Размышляя так, Гвен сидит на скамье полуобернувшись, погрузив весла в воду, смотрит вниз по течению, словно ищет там что-то. А ищет она белую шляпу в форме шлема.

Но не видит. Это вызывает у нее боль, и девушка резко опускает весла в воду и возобновляет греблю; и теперь, словно в злости, весла каждый раз разбивают ее собственное яркое отражение.
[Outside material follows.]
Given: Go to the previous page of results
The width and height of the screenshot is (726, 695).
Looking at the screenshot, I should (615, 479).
Элен Лиз все это время тоже занята; внимание ее частично занимает руль, но в основном она разглядывает берега по обеим сторонам – зеленые пастбища, на которых пасутся беломордые «херефорды» (Херефордская порода – самая распространенная порода мясного скота. – Прим. перев.). Иногда они группами стоят в тени деревьев, образуя картины, достойные кисти Морланда или Койпа (Джордж Морланд – английский художник 18 века. Альберт Койп – голландский художник 17 века. Оба художника известны своими изображениями пасущихся стад. – Прим. перев.). Группами или в одиночку возвышаются старые тополя; сквозь их полураспустившуюся листву видны закругленные кисти омелы, похожие на грачиные гнезда. Тут и там деревья свешиваются над водой, бросая тень на глубокие омуты, в которых затаилась в засаде прожорливая щука, поджидая добычу; а на голых ветвях вверху можно заметить другого преследователя добычи – зимородка, чье яркое оперение так контрастирует с окружающей поверхностью, словно кусочек неба упал сверху. Иногда зимородок ныряет или летит над поверхностью воды, вызывая панику среди мелких гольянов; зимородок сам испуган и удивлен вторжением лодки в свое обычно такое мирное владение.
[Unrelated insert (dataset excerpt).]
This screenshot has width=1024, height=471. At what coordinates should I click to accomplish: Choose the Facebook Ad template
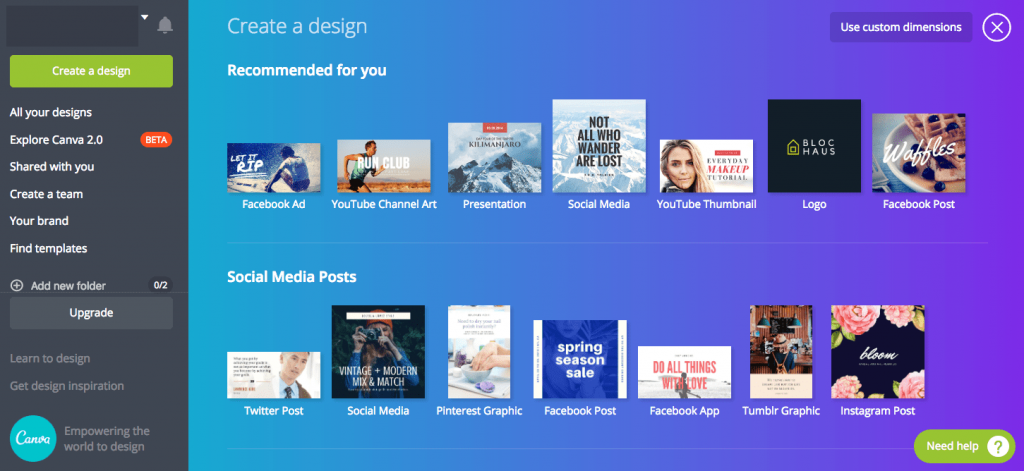(274, 168)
Мисс Лиз, натуралист по склонностям, не раз посещавшая местный «полевой клуб» в «женские дни», отмечает все это. «Гвендолин» плывет, а девушка наблюдает за водяными лютиками, чьи белоснежные венчики, гнущиеся по течению, лодка часто грубо срывает; а вверху, на берегах, сверкают их золотые наземные собраться, смешиваясь с желтым и пурпурным вербейником, с ветреницей, с бледными, лимонного цвета ложными нарциссами; и все это целует и мягко овевает теплый весенний ветерок.

Легко ведя лодку по течению, мисс Лиз имеет возможность наблюдать за природой, ничем не ограниченной в своем действии, и пользуется этой возможностью. Она радостно смотрит на только что распустившиеся цветы, зачарованно слушает птичий хор, который на Уае прекрасней, чем где бы то ни было на земле. Со многих глубоких долин из окрестных холмов доносится песня дрозда, который словно хочет превзойти своего ночного соперника соловья; или дрозд поет для своей самки, которая сидит в гнезде, занятая заботой о потомстве. Девушка слышит песни черного дрозда, трели летящего высоко над землей жаворонка, мягкие звучные крики кукушки, сливающиеся с резкими звуками сойки и с насмешливым скрежетом зеленого дятла – последний по громкости совершенно не соответствует размерам птицы и очень напоминает крик орла. Странное совпадение, но на местном диалекте дятла называют словом, очень напоминающим название орла!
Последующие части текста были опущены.